*** Block opens ***
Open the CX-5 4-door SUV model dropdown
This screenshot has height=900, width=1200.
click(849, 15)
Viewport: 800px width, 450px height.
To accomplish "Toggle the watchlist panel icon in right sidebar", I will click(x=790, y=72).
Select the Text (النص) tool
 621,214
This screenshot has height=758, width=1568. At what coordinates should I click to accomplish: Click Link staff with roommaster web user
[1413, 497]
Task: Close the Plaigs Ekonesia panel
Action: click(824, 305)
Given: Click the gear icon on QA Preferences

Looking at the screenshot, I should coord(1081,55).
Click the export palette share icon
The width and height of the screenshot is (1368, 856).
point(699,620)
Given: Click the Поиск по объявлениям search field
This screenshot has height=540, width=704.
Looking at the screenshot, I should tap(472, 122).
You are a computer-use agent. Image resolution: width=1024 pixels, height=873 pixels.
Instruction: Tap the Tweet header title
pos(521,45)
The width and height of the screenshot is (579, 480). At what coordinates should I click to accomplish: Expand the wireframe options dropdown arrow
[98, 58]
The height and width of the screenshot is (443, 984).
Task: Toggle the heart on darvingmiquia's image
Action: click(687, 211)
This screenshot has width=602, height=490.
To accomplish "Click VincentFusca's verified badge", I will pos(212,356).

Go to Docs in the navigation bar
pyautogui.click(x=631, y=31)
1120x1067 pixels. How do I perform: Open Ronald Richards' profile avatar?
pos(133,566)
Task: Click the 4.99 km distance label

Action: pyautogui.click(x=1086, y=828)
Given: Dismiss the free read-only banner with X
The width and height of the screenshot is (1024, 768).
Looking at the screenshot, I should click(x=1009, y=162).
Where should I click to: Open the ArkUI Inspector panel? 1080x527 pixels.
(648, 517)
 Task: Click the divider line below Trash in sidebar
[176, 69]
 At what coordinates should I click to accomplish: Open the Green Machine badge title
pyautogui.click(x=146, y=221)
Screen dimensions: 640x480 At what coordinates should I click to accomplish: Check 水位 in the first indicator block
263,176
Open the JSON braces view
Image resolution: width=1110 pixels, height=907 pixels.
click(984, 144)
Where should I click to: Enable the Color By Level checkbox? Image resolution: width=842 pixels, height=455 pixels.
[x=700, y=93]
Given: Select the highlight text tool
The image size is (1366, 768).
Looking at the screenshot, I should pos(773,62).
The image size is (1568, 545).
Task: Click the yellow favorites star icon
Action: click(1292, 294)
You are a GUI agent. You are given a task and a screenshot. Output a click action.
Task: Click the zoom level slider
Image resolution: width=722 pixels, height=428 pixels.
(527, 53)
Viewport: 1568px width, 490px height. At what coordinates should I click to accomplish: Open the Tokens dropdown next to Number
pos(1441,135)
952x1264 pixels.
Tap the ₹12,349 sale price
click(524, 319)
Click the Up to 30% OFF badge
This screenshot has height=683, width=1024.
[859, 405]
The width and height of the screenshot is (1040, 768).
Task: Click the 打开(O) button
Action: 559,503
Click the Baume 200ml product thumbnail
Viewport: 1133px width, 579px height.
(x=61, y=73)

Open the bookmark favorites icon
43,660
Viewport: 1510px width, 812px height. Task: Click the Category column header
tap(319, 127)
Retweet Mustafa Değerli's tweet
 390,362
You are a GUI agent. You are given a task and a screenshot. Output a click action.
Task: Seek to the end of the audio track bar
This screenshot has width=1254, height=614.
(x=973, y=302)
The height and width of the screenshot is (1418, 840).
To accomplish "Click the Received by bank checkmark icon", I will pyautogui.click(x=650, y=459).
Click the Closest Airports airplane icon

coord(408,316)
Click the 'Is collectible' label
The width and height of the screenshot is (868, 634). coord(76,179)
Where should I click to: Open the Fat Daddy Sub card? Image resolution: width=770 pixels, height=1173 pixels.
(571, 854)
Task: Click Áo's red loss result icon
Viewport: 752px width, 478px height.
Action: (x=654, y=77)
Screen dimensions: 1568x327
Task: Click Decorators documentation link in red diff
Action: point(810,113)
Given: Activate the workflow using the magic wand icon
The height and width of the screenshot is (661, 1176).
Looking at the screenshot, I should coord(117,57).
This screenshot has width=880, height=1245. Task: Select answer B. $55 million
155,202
*** Block closes ***
Every entry is to be restated exactly, with no line dropped.

Task solution:
Open the CX-5 4-door SUV model dropdown
This screenshot has height=900, width=1200.
click(849, 15)
Viewport: 800px width, 450px height.
To accomplish "Toggle the watchlist panel icon in right sidebar", I will click(x=790, y=72).
Select the Text (النص) tool
 621,214
This screenshot has height=758, width=1568. At what coordinates should I click to accomplish: Click Link staff with roommaster web user
[1413, 497]
Task: Close the Plaigs Ekonesia panel
Action: click(824, 305)
Given: Click the gear icon on QA Preferences

Looking at the screenshot, I should coord(1081,55).
Click the export palette share icon
The width and height of the screenshot is (1368, 856).
point(699,620)
Given: Click the Поиск по объявлениям search field
This screenshot has height=540, width=704.
Looking at the screenshot, I should tap(472, 122).
You are a computer-use agent. Image resolution: width=1024 pixels, height=873 pixels.
Instruction: Tap the Tweet header title
pos(521,45)
The width and height of the screenshot is (579, 480). At what coordinates should I click to accomplish: Expand the wireframe options dropdown arrow
[98, 58]
The height and width of the screenshot is (443, 984).
Task: Toggle the heart on darvingmiquia's image
Action: click(687, 211)
This screenshot has width=602, height=490.
To accomplish "Click VincentFusca's verified badge", I will pos(212,356).

Go to Docs in the navigation bar
pyautogui.click(x=631, y=31)
1120x1067 pixels. How do I perform: Open Ronald Richards' profile avatar?
pos(133,566)
Task: Click the 4.99 km distance label

Action: pyautogui.click(x=1086, y=828)
Given: Dismiss the free read-only banner with X
The width and height of the screenshot is (1024, 768).
Looking at the screenshot, I should click(x=1009, y=162).
Where should I click to: Open the ArkUI Inspector panel? 1080x527 pixels.
(648, 517)
 Task: Click the divider line below Trash in sidebar
[176, 69]
 At what coordinates should I click to accomplish: Open the Green Machine badge title
pyautogui.click(x=146, y=221)
Screen dimensions: 640x480 At what coordinates should I click to accomplish: Check 水位 in the first indicator block
263,176
Open the JSON braces view
Image resolution: width=1110 pixels, height=907 pixels.
click(984, 144)
Where should I click to: Enable the Color By Level checkbox? Image resolution: width=842 pixels, height=455 pixels.
[x=700, y=93]
Given: Select the highlight text tool
The image size is (1366, 768).
Looking at the screenshot, I should pos(773,62).
The image size is (1568, 545).
Task: Click the yellow favorites star icon
Action: click(1292, 294)
You are a GUI agent. You are given a task and a screenshot. Output a click action.
Task: Click the zoom level slider
Image resolution: width=722 pixels, height=428 pixels.
(527, 53)
Viewport: 1568px width, 490px height. At what coordinates should I click to accomplish: Open the Tokens dropdown next to Number
pos(1441,135)
952x1264 pixels.
Tap the ₹12,349 sale price
click(524, 319)
Click the Up to 30% OFF badge
This screenshot has height=683, width=1024.
[859, 405]
The width and height of the screenshot is (1040, 768).
Task: Click the 打开(O) button
Action: 559,503
Click the Baume 200ml product thumbnail
Viewport: 1133px width, 579px height.
(x=61, y=73)

Open the bookmark favorites icon
43,660
Viewport: 1510px width, 812px height. Task: Click the Category column header
tap(319, 127)
Retweet Mustafa Değerli's tweet
 390,362
You are a GUI agent. You are given a task and a screenshot. Output a click action.
Task: Seek to the end of the audio track bar
This screenshot has width=1254, height=614.
(x=973, y=302)
The height and width of the screenshot is (1418, 840).
To accomplish "Click the Received by bank checkmark icon", I will pyautogui.click(x=650, y=459).
Click the Closest Airports airplane icon

coord(408,316)
Click the 'Is collectible' label
The width and height of the screenshot is (868, 634). coord(76,179)
Where should I click to: Open the Fat Daddy Sub card? Image resolution: width=770 pixels, height=1173 pixels.
(571, 854)
Task: Click Áo's red loss result icon
Viewport: 752px width, 478px height.
Action: (x=654, y=77)
Screen dimensions: 1568x327
Task: Click Decorators documentation link in red diff
Action: point(810,113)
Given: Activate the workflow using the magic wand icon
The height and width of the screenshot is (661, 1176).
Looking at the screenshot, I should coord(117,57).
This screenshot has width=880, height=1245. Task: Select answer B. $55 million
155,202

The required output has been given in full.